Selected text:

VFBs are unique in their ability to meet specific energy storage and power demands of almost any size. Because the electrolyte that stores the energy in a VFB is housed in external tanks, it allows power and energy density to be scaled up independently of each other. Simply increasing the size of the tanks permits more power to be stored.
Unlike other competing flow battery systems, a very high number of charges and discharges can occur in a VFB system without any significant decrease in capacity. The VFB has an 87 percent energy efficiency and its energy-holding electrolyte operates at room temperature and never wears out, making the VFB a environmentally-friendly energy storage system. The VFB is the only battery technology today capable of powering everything from a single home (kilowatt hour capacity) right up to the storage demands of a power grid (megawatt hour capacity) to help smooth out the unpredictable flow of energy generated by wind turbines and solar panels.

Material:

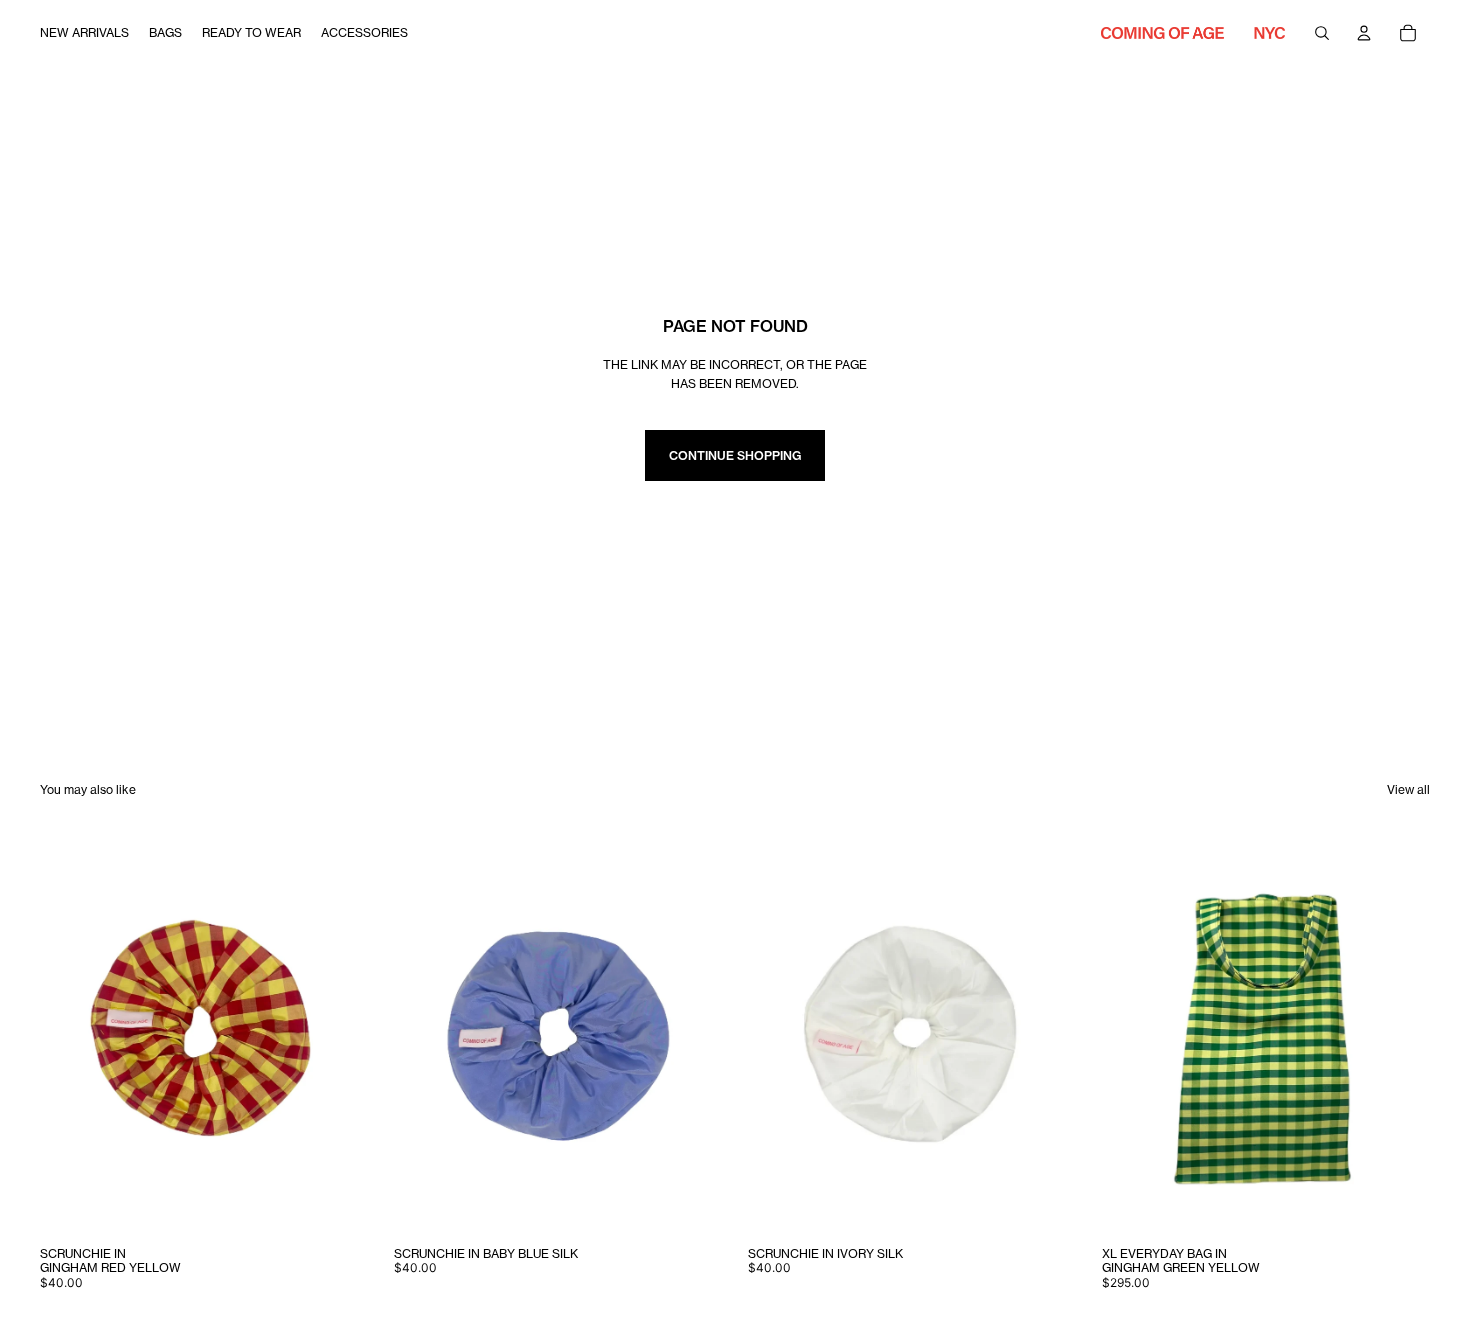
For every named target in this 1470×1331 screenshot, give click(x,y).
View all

Brief A:
Answer these questions from the VFB passage:
(i) Where is the electrolyte that stores the energy in a VFB housed?
(ii) What energy efficiency does the passage give for the VFB?
(iii) At what temperature does the energy-holding electrolyte operate?
Brief B: Extend the passage on VFBs by a further paragraph, carrying on from its final sentence.
None of the lines is needed here.

Response A:
(i) In external tanks.
(ii) 87 percent.
(iii) Room temperature.

Response B:
There have been considerable developments in the advancement of vanadium flow battery technology for grid storage applications. These advancements are expected to both reduce the size and cost of the VFB, and in turn, accelerate their implementation on a commercial level. An example of the efforts to commercialize VFBs is the work in Germany to produce a 20 MWh capacity VFB installation that would utilize approximately 33 tonnes of battery-grade vanadium pentoxide and would provide enough energy to supply power to roughly 2000 households for an entire day. The vanadium electrolyte and the membrane are the two most expensive components in a VFB. Together they represent approximately 50% of the cost of the battery. The advancements in the development of the VFBs by leading research institutes across the globe are expected to both reduce the size and cost of the VFB, and in turn, accelerate their implementation on a commercial level.